─── Recorded data

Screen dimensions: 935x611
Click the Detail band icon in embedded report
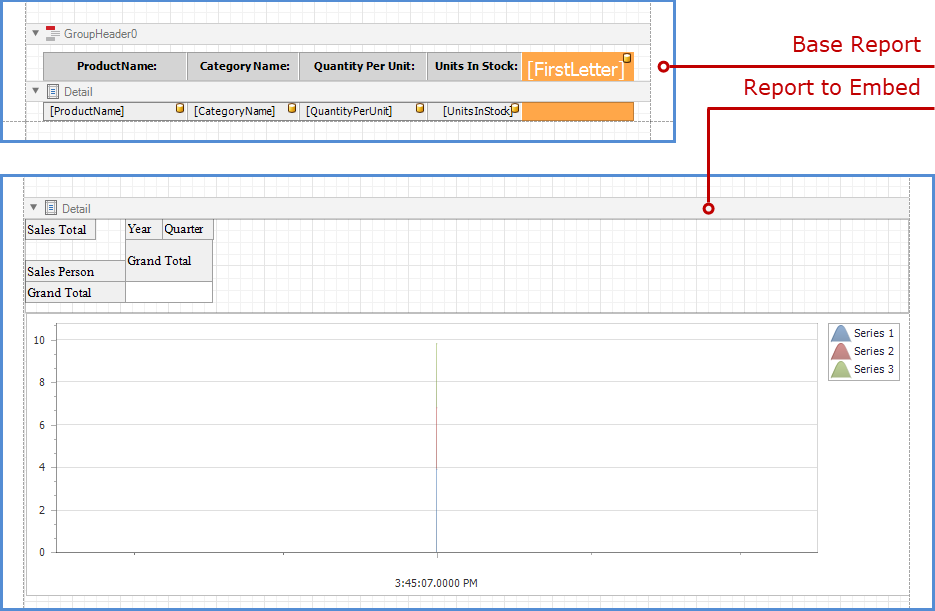click(51, 207)
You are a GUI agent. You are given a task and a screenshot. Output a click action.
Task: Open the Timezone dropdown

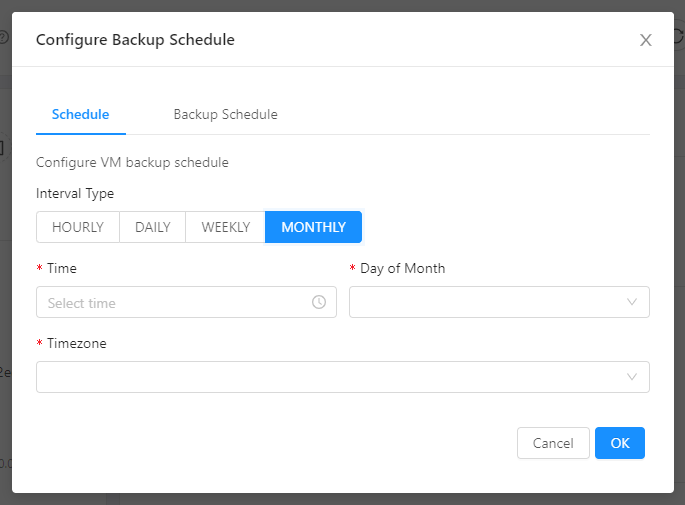[x=330, y=377]
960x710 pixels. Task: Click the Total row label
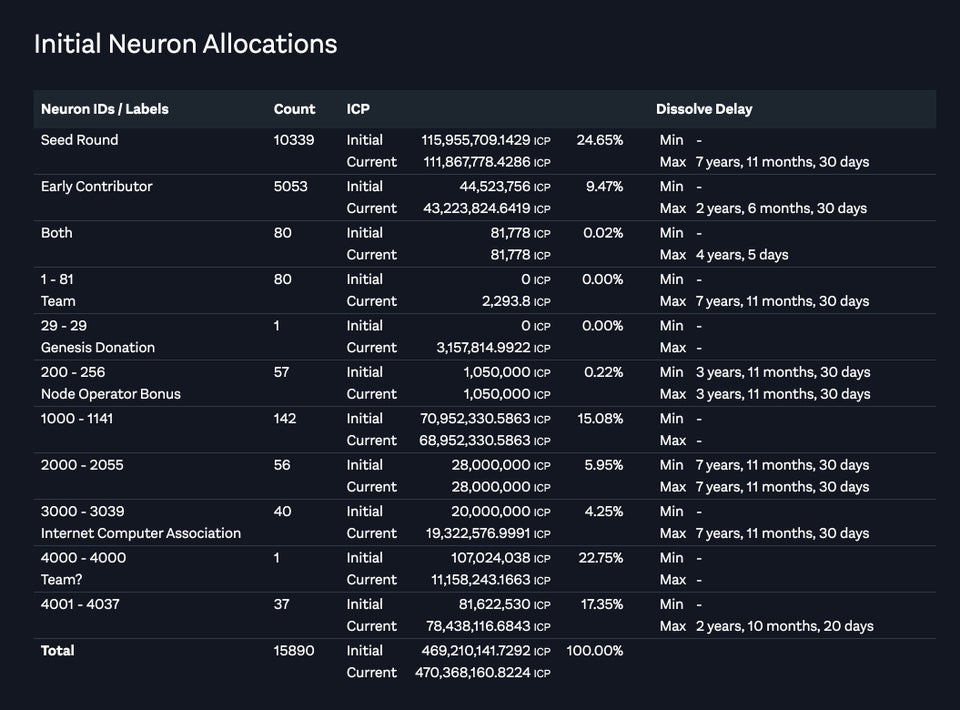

──────

Recast the lines of the records above as a numbered list, one line per item. Omit blank lines and leave the pictures out of the answer.

* Answer
1. Screen dimensions: 935x611
2. Click the Detail band icon in embedded report
3. click(51, 207)
4. You are a GUI agent. You are given a task and a screenshot. Output a click action.
5. Task: Open the Timezone dropdown
6. [x=330, y=377]
7. 960x710 pixels. Task: Click the Total row label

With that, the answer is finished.